Flounder Lee is a photography professor at the Herron School of Art & Design at Indiana University/Purdue University in Indianapolis, Indiana.  I met him there after I did a presentation about my first book, "Art In King Size Beds: A Collector's Journal."  I thought that he would make an interesting interview subject.  I think you'll agree.  After reading out chat, check out his website at www.photoflounder.com.  

MICHAEL: Hey Flounder.  Thanks for agreeing to chat.  First, let's start with the question that I'm sure you've be asked a million times.  Flounder is an unusual, yet very cool name.  Is there a story behind it?
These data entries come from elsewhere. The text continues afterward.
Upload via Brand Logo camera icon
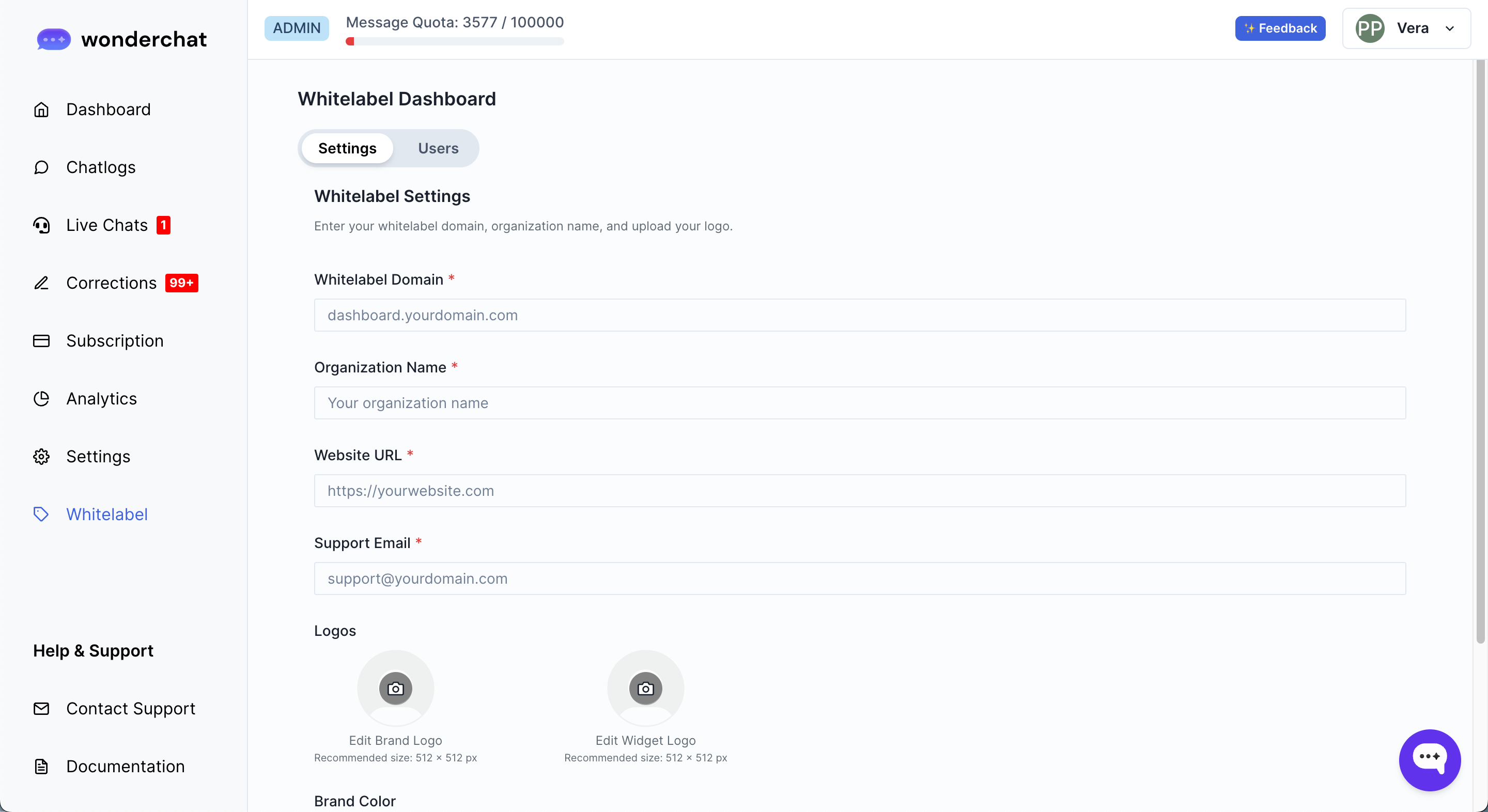coord(396,689)
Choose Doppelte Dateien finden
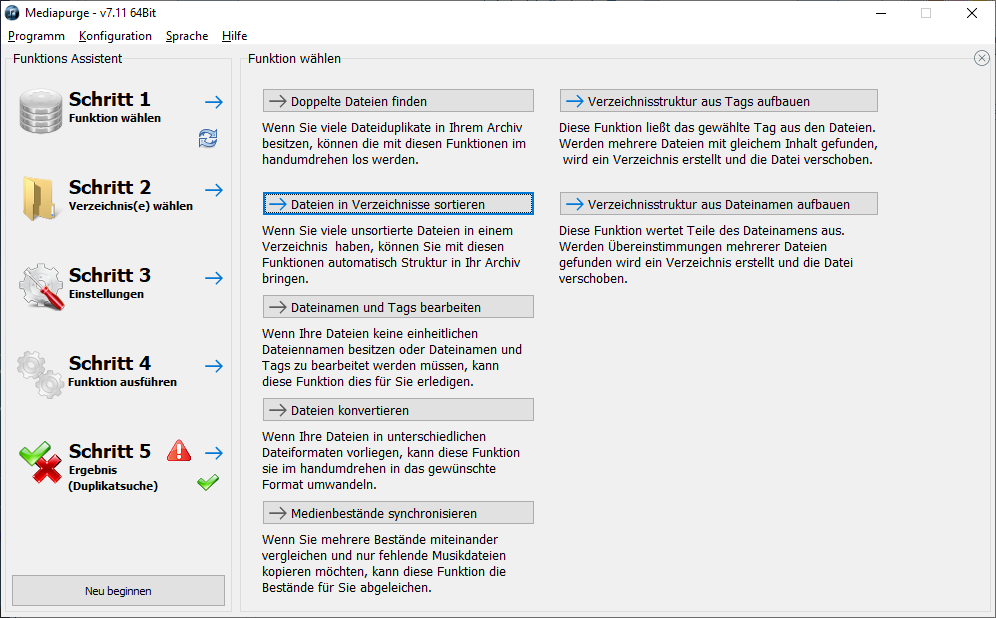996x618 pixels. 398,101
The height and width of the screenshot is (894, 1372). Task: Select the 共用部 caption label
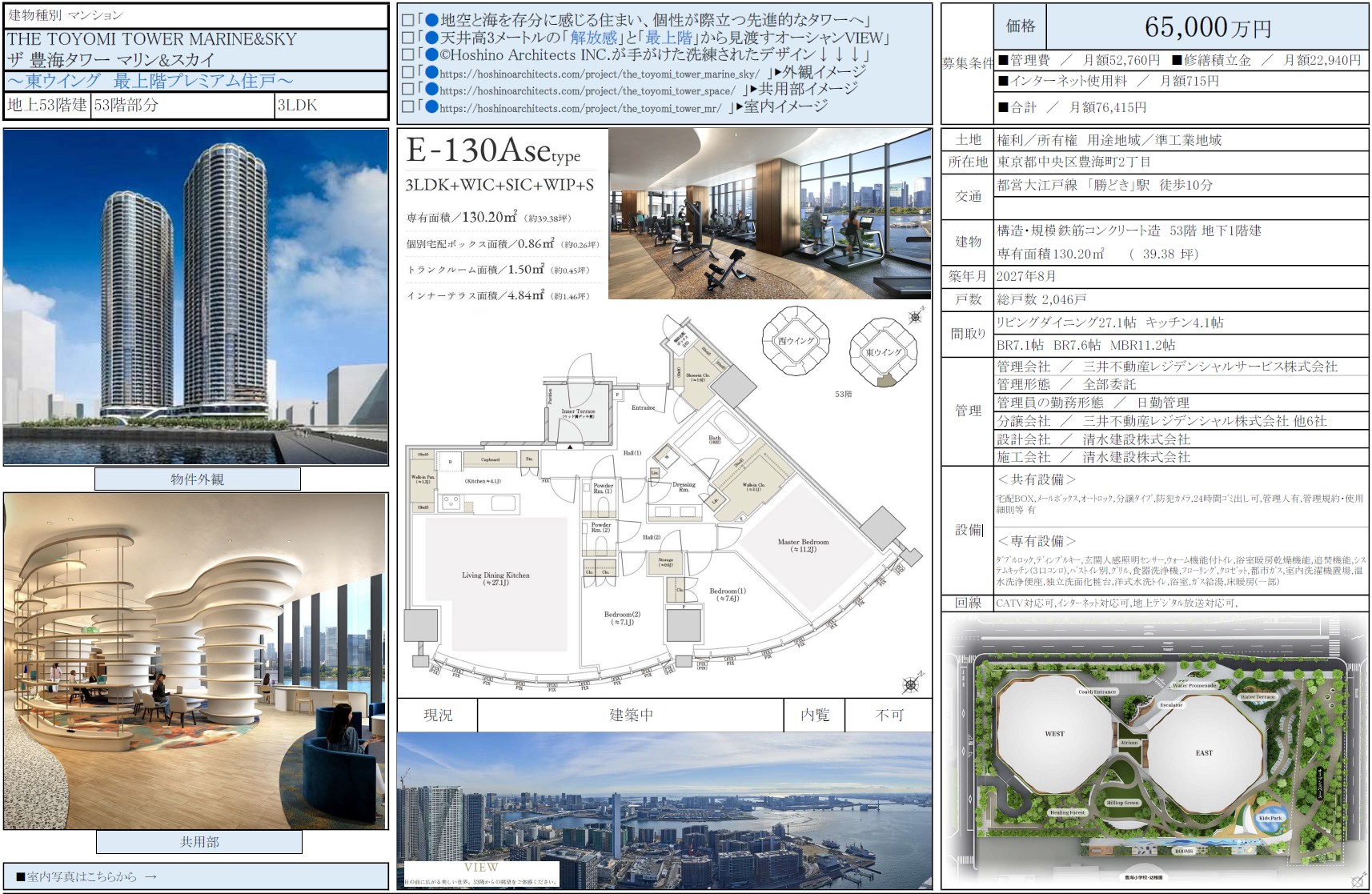coord(199,841)
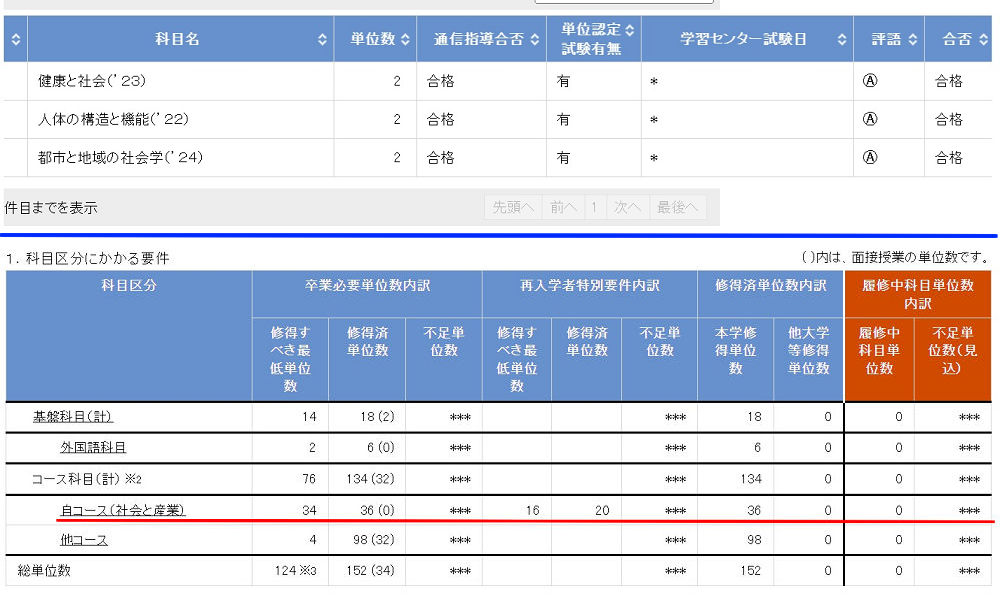Click the 通信指導合否 sort arrows
Screen dimensions: 1000x600
point(535,40)

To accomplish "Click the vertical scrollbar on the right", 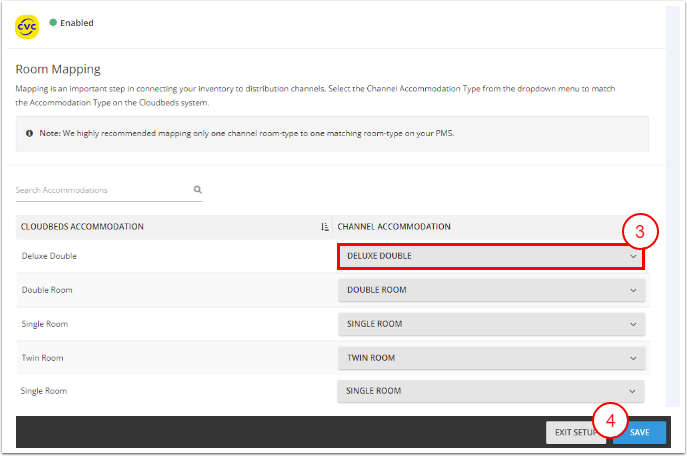I will [x=678, y=200].
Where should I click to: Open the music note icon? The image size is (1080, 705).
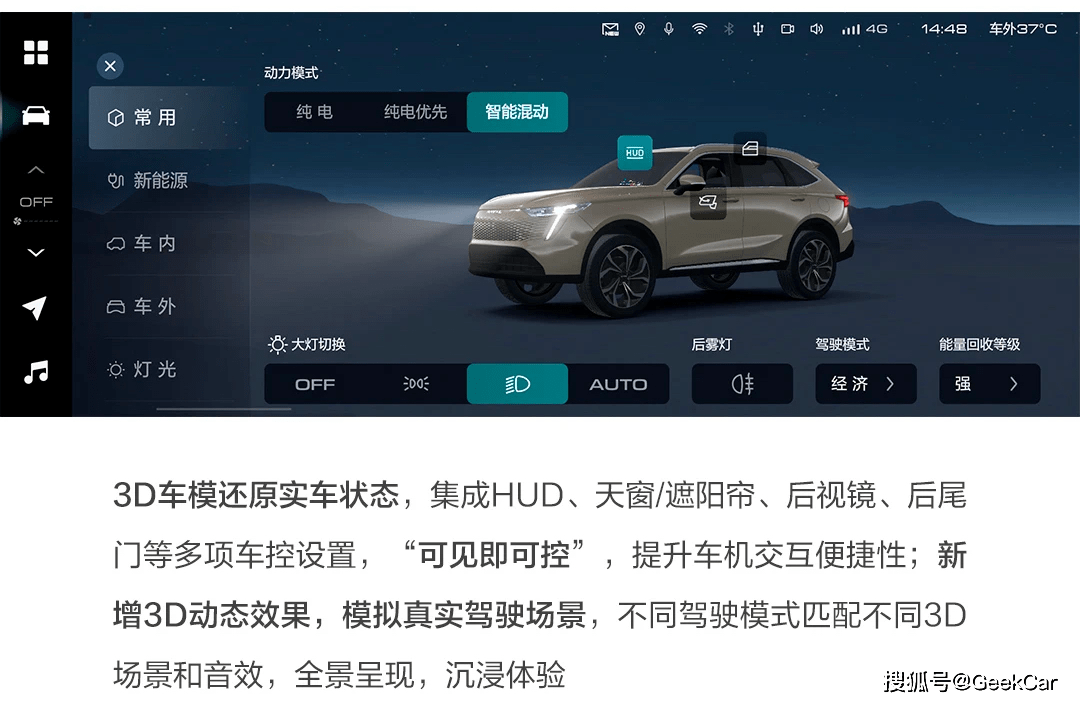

FLOUNDER: Hi Michael, I have definitely been asked that question a lot or at least some form of it.  I can't convince some people that my name is not Lee Flounder, especially businesses.  I wish that meant I didn't have to pay my bills!  The origins of my name are shrouded in mystery but it came to prominent use in the Secret Snail Society.  I should probably leave it at that.  I legally changed it to Flounder in 2006.  I find it helpful as a promotional tool and a conversation starter. 
MICHAEL: Secret Snail Society?  I probably already know too much.  Moving on ... I love your photography, but what I've seen isn't photography in the mainstream sense.  It appears that you splice and dice photographs to create totally different compositions.  It's almost like painting with pieces of photographs.  Am I correct?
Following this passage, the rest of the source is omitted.